Being visually impaired posed a challenge for bar mitzvah boy Moshe Brosh when it came to finding a suitable parashah for him to read.
His family, who live in Oxford, were worried that he would not be able to access the small text typical in most Sifrei Torah and were not sure how it was going to be possible for him to read from one, until a rabbi, Raphy Garson, discovered an ingenious solution.
The situation, he said, seemed “so hopeless” until he reached out to a network of over 400 rabbis in a WhatsApp group and discovered nearly 20 years ago a family in Geneva had had the same problem and had commissioned a Sefer Torah with font big enough for their son to read.
At first Rabbi Garson suggested Moshe “used a magnifying glass, based on a ruling from the former chief rabbi of Israel.
“But I was told his eyesight was so bad that even with a magnifying glass the font in the Sefer Torah would still be too small.”
Rabbi Garson explained: “I posted this question in the group and several hours later I received a phone call from one of the rabbis in Geneva.
“He said, ‘You are not going to believe what I am about to tell you. We had a situation very similar to this, a boy in my community with terrible eyesight was about to celebrate his bar mitzvah and the family decided we are going to try and commission a special Sefer Torah.’”
Rabbi Garson said: “He told me ‘there is no Sefer Torah like this in the entire world’.”
The rabbi from Geneva obtained a halachic ruling from a rabbi in Israel that allowed the entire scroll to be written in one standard size font but when it came to the text of the boy’s Torah portion, it was super-sized.
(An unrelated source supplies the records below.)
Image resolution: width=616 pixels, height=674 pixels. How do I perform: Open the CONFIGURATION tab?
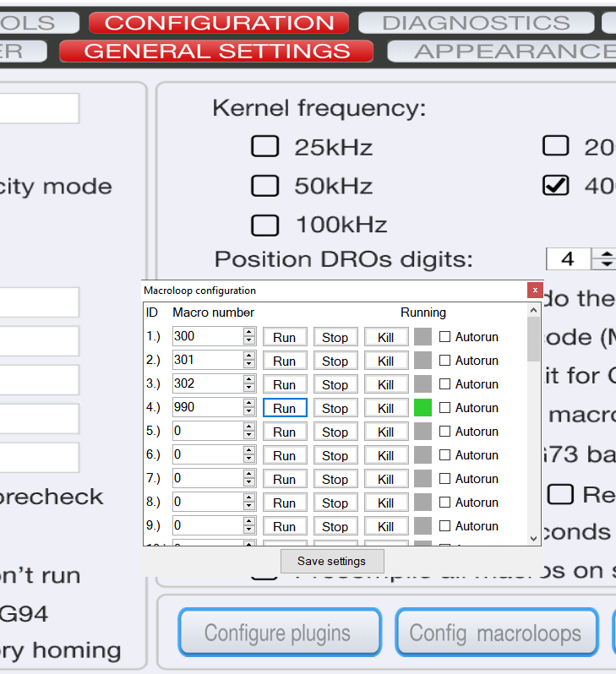219,23
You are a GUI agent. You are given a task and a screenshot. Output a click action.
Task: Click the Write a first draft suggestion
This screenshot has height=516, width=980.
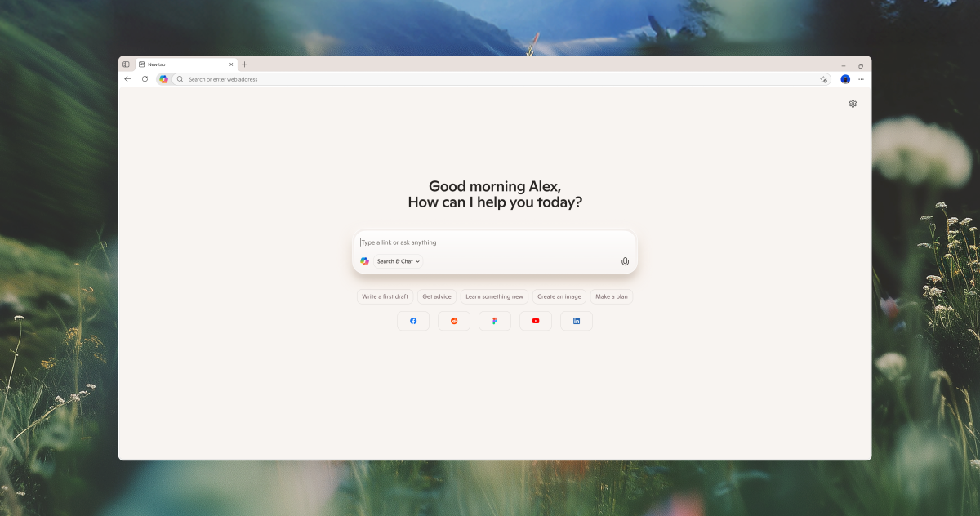[384, 296]
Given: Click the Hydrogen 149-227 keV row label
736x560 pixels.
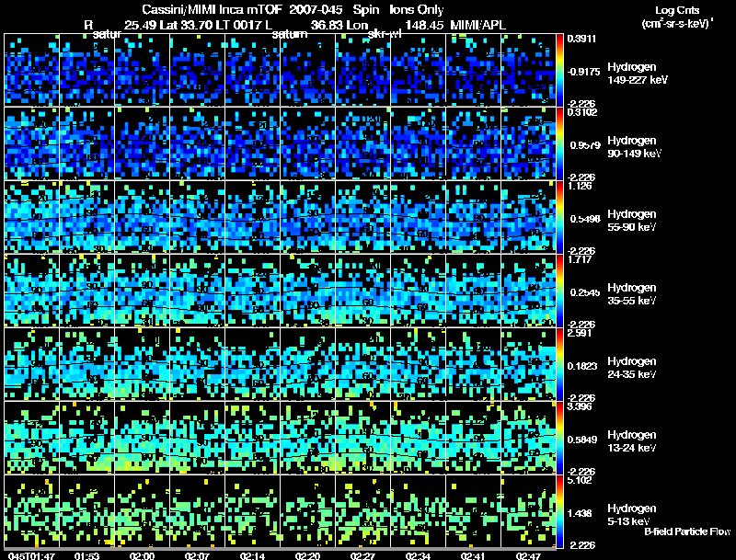Looking at the screenshot, I should coord(637,74).
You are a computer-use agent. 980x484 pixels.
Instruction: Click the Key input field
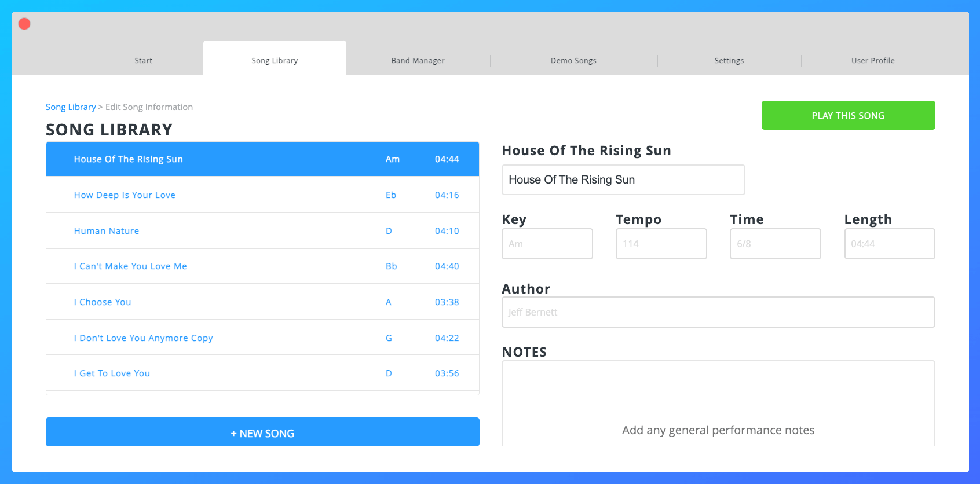(547, 244)
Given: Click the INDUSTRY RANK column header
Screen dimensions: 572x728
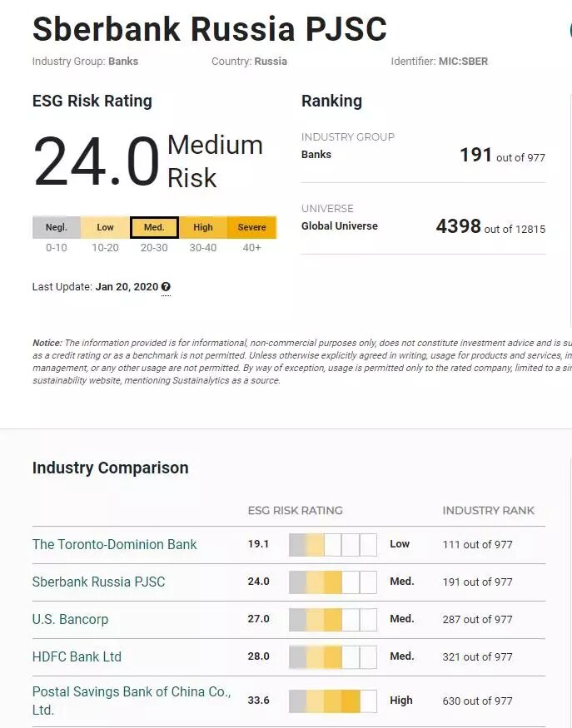Looking at the screenshot, I should (x=489, y=511).
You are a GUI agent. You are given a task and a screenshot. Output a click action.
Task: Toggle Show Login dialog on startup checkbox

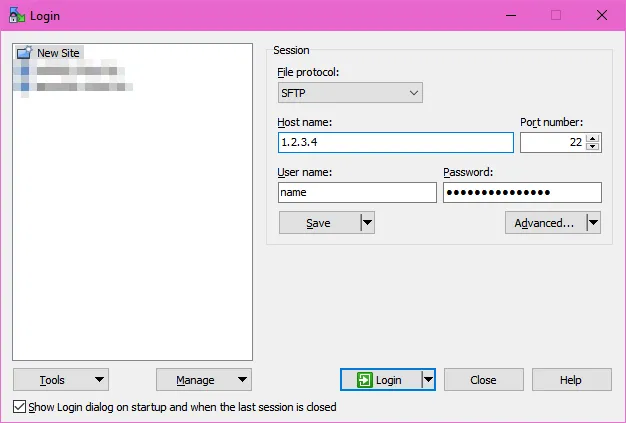(x=20, y=407)
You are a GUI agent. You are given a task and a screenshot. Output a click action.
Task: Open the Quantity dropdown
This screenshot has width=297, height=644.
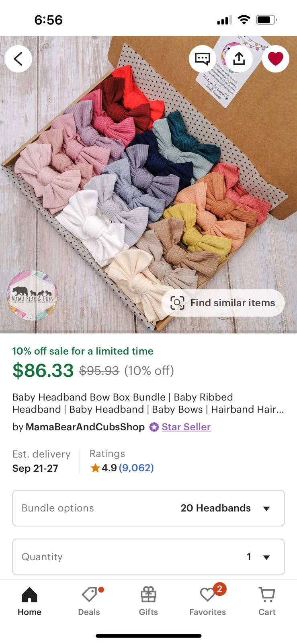tap(148, 557)
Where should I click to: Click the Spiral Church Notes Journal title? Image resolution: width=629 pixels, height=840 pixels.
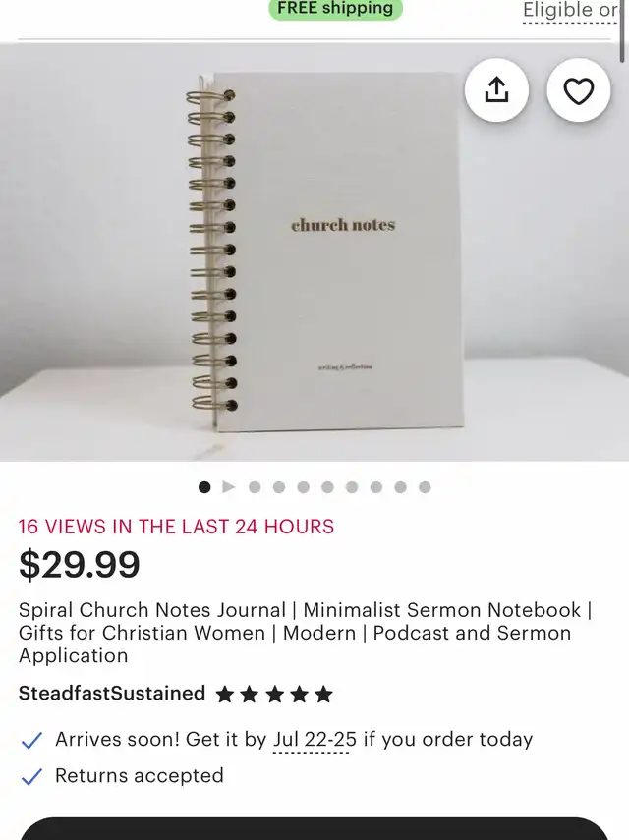click(x=306, y=633)
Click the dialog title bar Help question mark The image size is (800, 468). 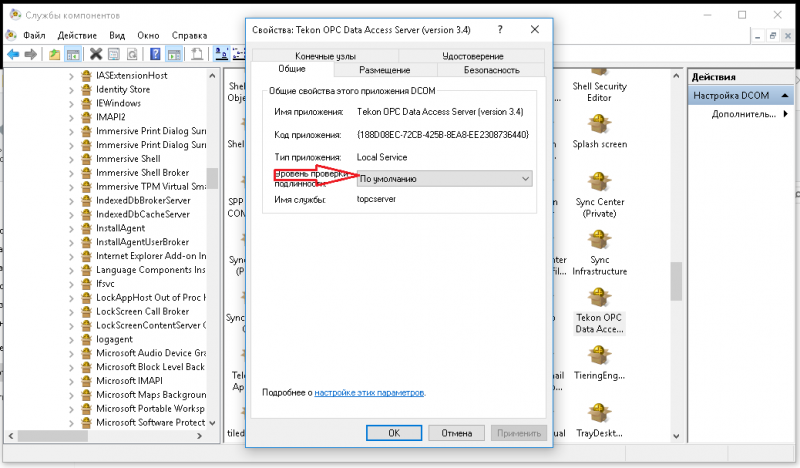(499, 31)
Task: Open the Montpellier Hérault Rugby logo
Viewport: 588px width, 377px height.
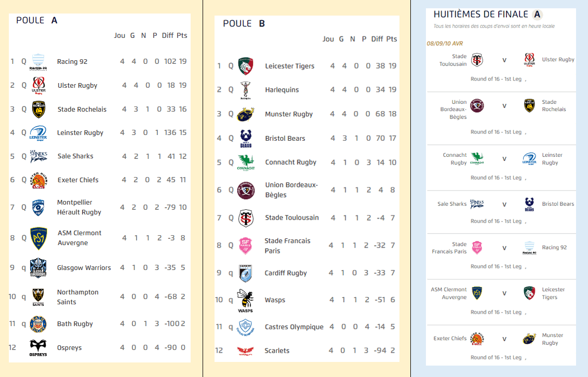Action: coord(38,207)
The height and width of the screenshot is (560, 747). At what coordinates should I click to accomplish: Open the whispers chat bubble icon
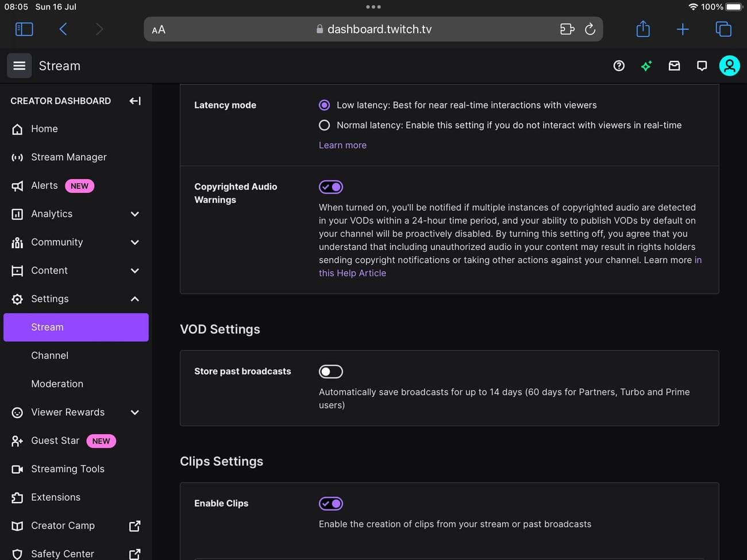point(702,66)
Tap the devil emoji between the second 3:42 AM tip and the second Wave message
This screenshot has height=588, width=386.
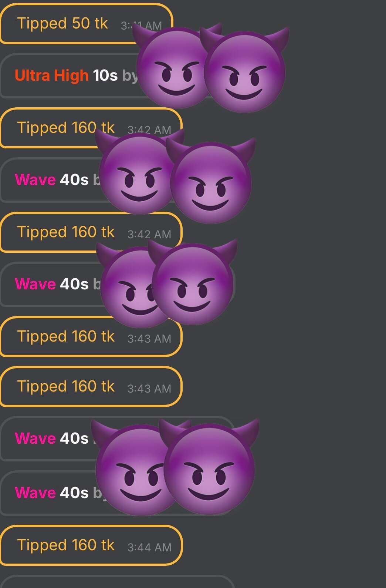(192, 282)
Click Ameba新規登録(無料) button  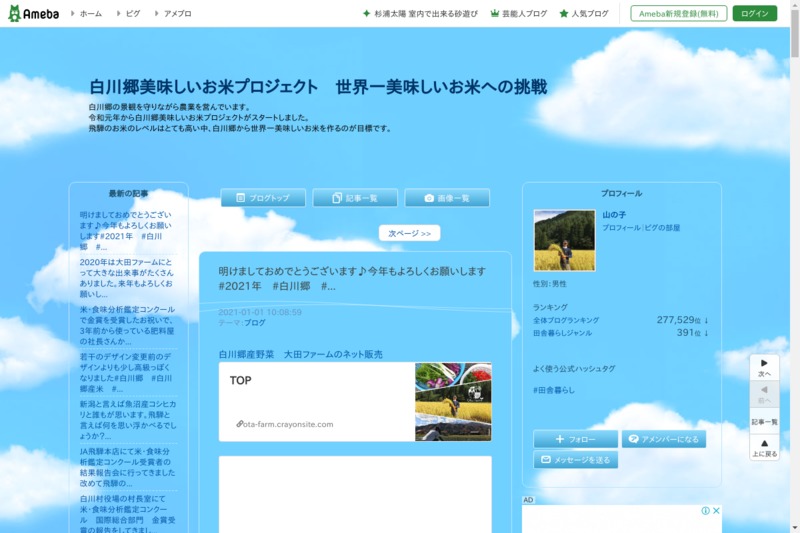[x=678, y=14]
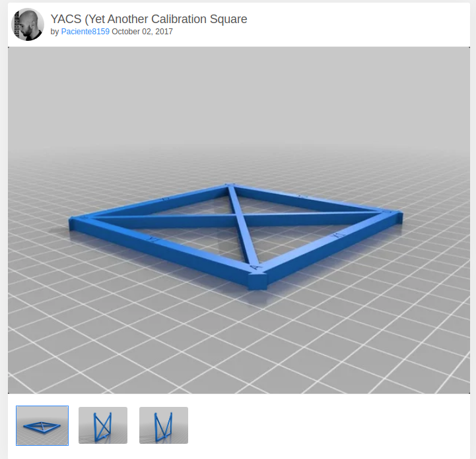
Task: Click the center crossing of the diagonals
Action: click(x=236, y=214)
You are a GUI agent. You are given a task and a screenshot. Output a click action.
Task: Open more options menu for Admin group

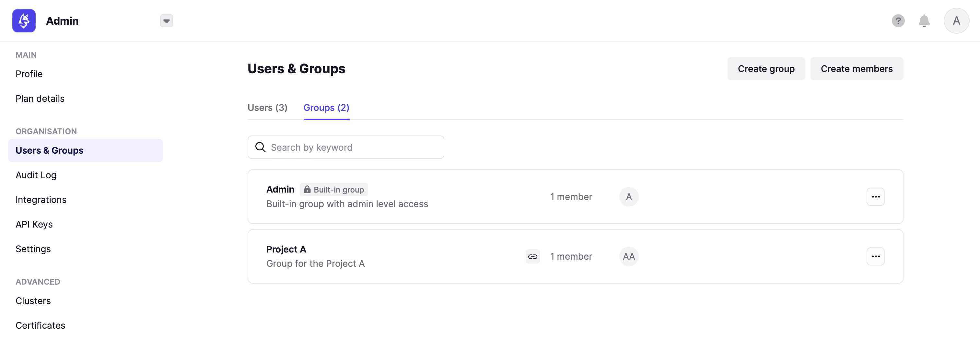point(876,197)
Rabbi Garson said: “I asked him what Torah portion it was and he said Parashat Noach. I fell off my chair. Because Moshe was about to celebrate his bar mitzvah with the same portion.”
The specially-made Sifrei Torah, brought in from Switzerland
Last December the family set about to get the Sefer Torah transported to the UK.
His mum Abigail told the JC: “We were just incredibly lucky that Rabbi Garson asked the question and someone came back with that answer. We knew we had to make it possible.”
The Sefer Torah was flown to England by its owner. “It landed at Manchester airport at 3pm on Friday,” Abigail explained. "I called a Chabad rabbi in Oxford to see if he could help and a group called Haverim arranged for its transportation to London. Because of Shabbat it was kept safe somewhere overnight.”
Moshe was delighted to be able to read from it, his mum said. “It was important to Moshe that he be able to read from the Sefer Torah just like his sister did and we felt like everything was working for him to do that.”
“He is a really confident boy and he doesn’t always feel like God is there for him in the small things of life but He was there for him in making his bar mitzvah and that was really great.”